11631650359011252 EGFR-PROTACs. [1] Cell Chem Biol 2018, 25, 67-77. [2] J Med Chem 2020, 63, 1216-1232. [3] Eur J Med Chem 2020, 189, 112061. [4] Eur J Med Chem 2020, 208, 112781. [5] Eur J Med Chem 2020, 192, 112199. [6] Angew Chem Int Ed 2020, 59, 14481.
Recently, C4 Therapeutics announced its EGFR degrader CFT8919, which makes the fourth-generation inhibitor under development much inferior. CFT8919 has potent degradation activity against a variety of EGFR mutants, including the C797S drug-resistant mutation that is currently not available in clinical practice, and can avoid the degradation of EGFR wild-type. The in vivo xenograft model also verified that the degrader has good antitumor activity in vivo, and has little effect on body weight, indicating that its safety is good. Although the specific structure of CFT8919 has not been disclosed, it can be found by analyzing related patents that the EGFR-binding ligand to which it is attached is based on an allosteric inhibitor, and the E3 ligase ligand attached to it is CRBN-based.
Data released by C4 Therapeutics
84041650359012503 WO2021127561A1 patent screenshot
Coincidentally, PROTACs have also shown performance on other targets in overcoming drug resistance. For the BTK-C481S resistance mutation, the research group of Rao Yu and Crews obtained potent BTK degraders P13I and MT-802, respectively, based on the marketed drug Ibrutinib. Not only can degrade wild-type BTK, but also has potent degradation activity on BTK-C481S. This also provides strong support for PROTAC technology in overcoming drug resistance.
Cell Research 2018, 28, 779-781.
Biochemistry, 2018, 57(26): 3564-3575.
*Premise of PROTAC degradation – formation of ternary complexes
PROTAC-mediated protein degradation is UPS-dependent, and the formation of POI-PROTAC-E3 ternary complexes is a prerequisite for the successful degradation of target proteins. Currently, the “bell” shape model is commonly used to describe the formation of ternary complexes. The hook effect often mentioned in the literature can also be explained by this model, that is, PROTAC preferentially forms two binary complexes, POI-PROTAC and E3-PROTAC, when the concentration is large, which affects the formation of ternary complexes. Therefore, the degradation activity of PROTAC is not strictly concentration-dependent, and the abnormal phenomenon that the degradation activity decreases when the concentration is higher.

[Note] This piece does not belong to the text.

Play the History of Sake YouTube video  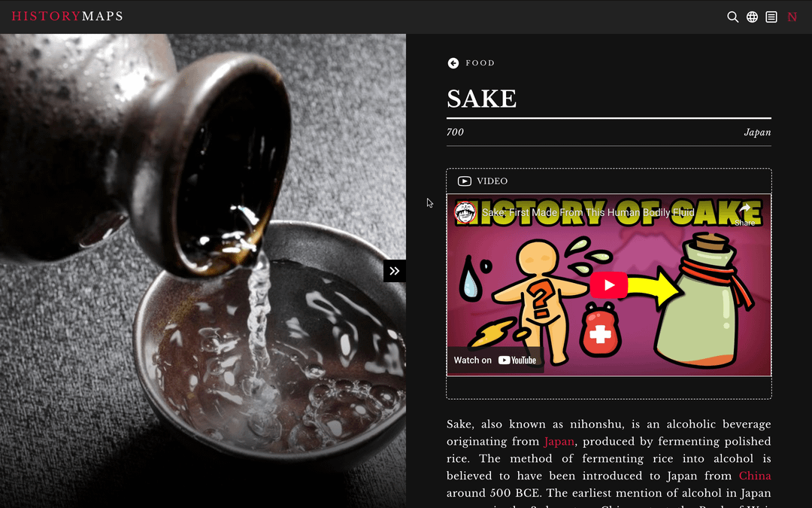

The formation of the ternary complex is not strictly positively related to the affinity of PROTAC, since it is also influenced by PPI (protein protein interaction). Cooperativity (α) is often used to describe the effect of the interaction between POI and E3 on the stability of ternary complexes. When α is greater than 1, POI and E3 are positive synergistic effects, which are favorable for the formation of ternary complexes, and vice versa.
Drug discovery today. Technologies 2019, 31, 15-27.

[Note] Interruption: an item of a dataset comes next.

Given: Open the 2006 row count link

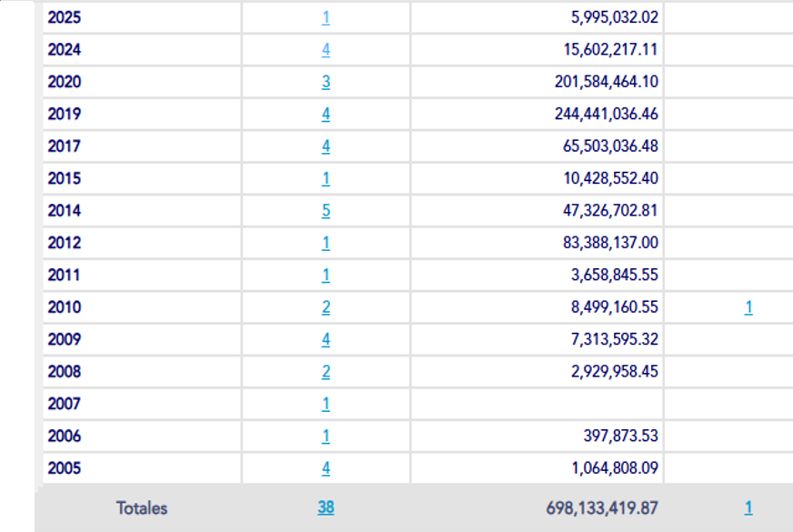Looking at the screenshot, I should [x=326, y=436].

In 2017, Ciulli’s group solved the crystal structure of the first ternary complex BRD4-MZ1-VHL for the first time. The crystal structure revealed the interaction between BRD4 and VHL and the Linker of PROTAC and BRD4. Moreover, the positive synergistic effect of PPI was evaluated by various biophysical methods, and it was proved that this positive synergistic effect is the reason why PROTAC can induce the selective and efficient degradation of BRD family proteins.
32731650359014279 Nat. Chem. Biol. 2017, 13, 514-521.
*PROTAC design
PROTAC has received extensive attention because of its unique advantages and mechanism of action. How to design and discover efficient PROTACs through an efficient evaluation system is the top priority of new drug development. Although many PROTACs have been studied and involve many targets, the structure-activity relationship is still not very clear. Starting from the structural characteristics of PROTAC, the main considerations for its design are as follows.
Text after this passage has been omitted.